4月15日にNHKスペシャルとして放送されました。
(画像:NHKホームページより引用)
以前にこのブログでも紹介した、「王将戦7番勝負」の模様をドキュメンタリーとしてまとめた番組です。
8つあるタイトルのうち6つを保持し、挑戦者をことごとく退け、タイトル以外のメジャーな4つの棋戦にすべて優勝、そして7つ目のタイトル「名人戦」の挑戦者としてタイトル戦に登場するなど、破竹の勢いである藤井聡太六冠。
その藤井六冠に王将戦で挑戦者となったのは、将棋界唯一の七冠(当時の全タイトル)保持経験のある、平成のレジェンド羽生九段。
藤井六冠は若干20歳に対し、羽生九段は52歳。その差32歳差。
羽生九段が七冠をとった全盛期は1997年で藤井六冠はまだこの世にいませんでした(^^)
頭の回転力だけでなく、集中力の持続、体力も必要とされる将棋は、若手が有利というのが一般的な見方。
実際来季の将棋界トップといわれる名人戦A級に所属する10名と名人戦を争っている2名は全員が40歳未満。
50歳を過ぎてタイトル戦に挑戦をしたのは歴代4人目らしいです。
1940年 土居市太郎(52歳)
1971年 升田幸三(53歳)
1990年 大山康晴(66歳)
そんな羽生九段がどんな心境でこのタイトル戦を戦ったのか、本人、周りへの取材を通してまとめられています。
この番組で出てきたキーワードは「あそびとゆらぎ」。
今やAIの実力が高くなり、多くの番組で「正解手」としてAIの分析結果が表示されるような時代にあって、羽生九段は「AI将棋も1年もたてば新しいバージョンに駆逐されるわけで、それはすなわち今のAIでも間違いがあるということ。だからAIにすべてを委ねるのはちょっと危険な気がする」と独自の見解を示しています。
羽生九段は若い時からコンピューターによる研究を導入するなど、旺盛な好奇心で新しいことに挑戦し続けてきたことを周りの人達が証言していて、今はAIを使った研究も導入しているようです。
AIが示す評価値で正誤を判断する風潮が強い現代にあって、将棋の可能性を追求し続けている、それが羽生九段の姿勢とみえました。
王者藤井六冠に対する気持ちを羽生九段はこんな風に言っていました。
野球に例えると(取材時WBCで盛り上がっていたので)、ものすごいバッターに退治するピッチャーが、どこに投げても打たれてしまうんだけど、それでもどこか打てない球があるだろうと投げてみて、それでも打たれる。
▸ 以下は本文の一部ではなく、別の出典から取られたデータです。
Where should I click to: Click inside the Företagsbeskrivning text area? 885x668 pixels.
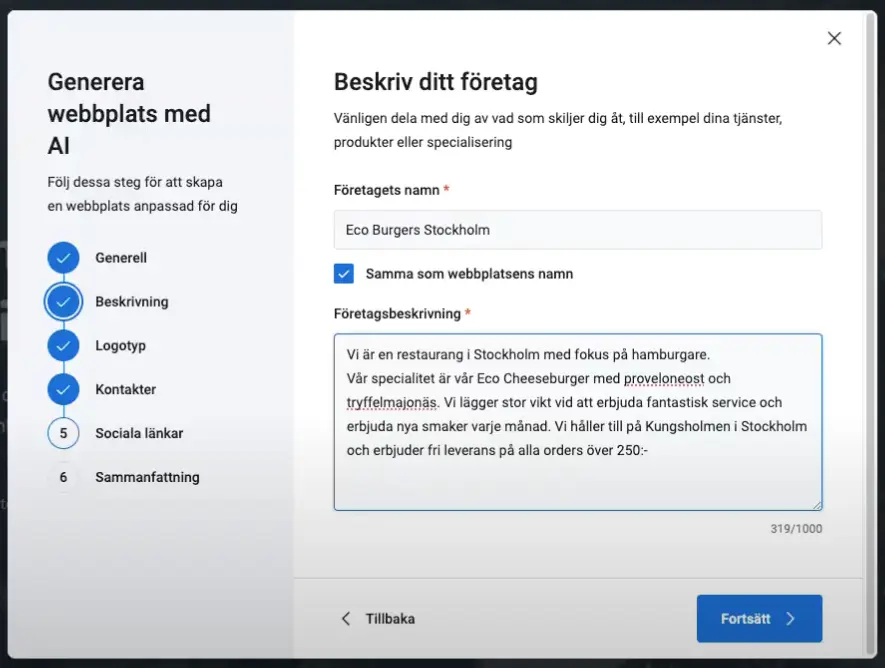click(577, 422)
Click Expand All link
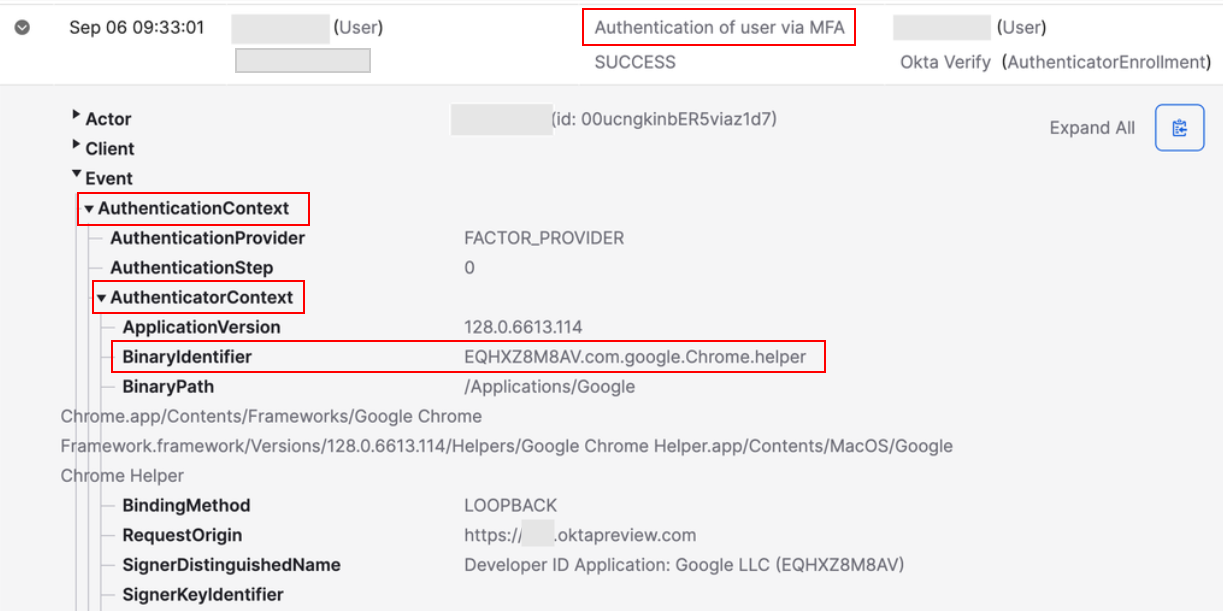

これがだめならこれでどうだ?みたいな”遊び心”っぽさが伺えます。(実際はそれどころではないくらい真剣だと思いますが)
「ただ勝つ」だけでなく「勝つために通る道にこそ」深い世界がある、「将棋ってとてつもなく世界が広いんだぞ」ということを81マスの将棋盤を通して語りかけているように感じました。
今シーズンもタイトル挑戦の可能性をもっている羽生九段。
その棋戦はいつも楽しみで、勝ち負けはあっても勝負の過程でいろいろな挑戦を感じさせられます。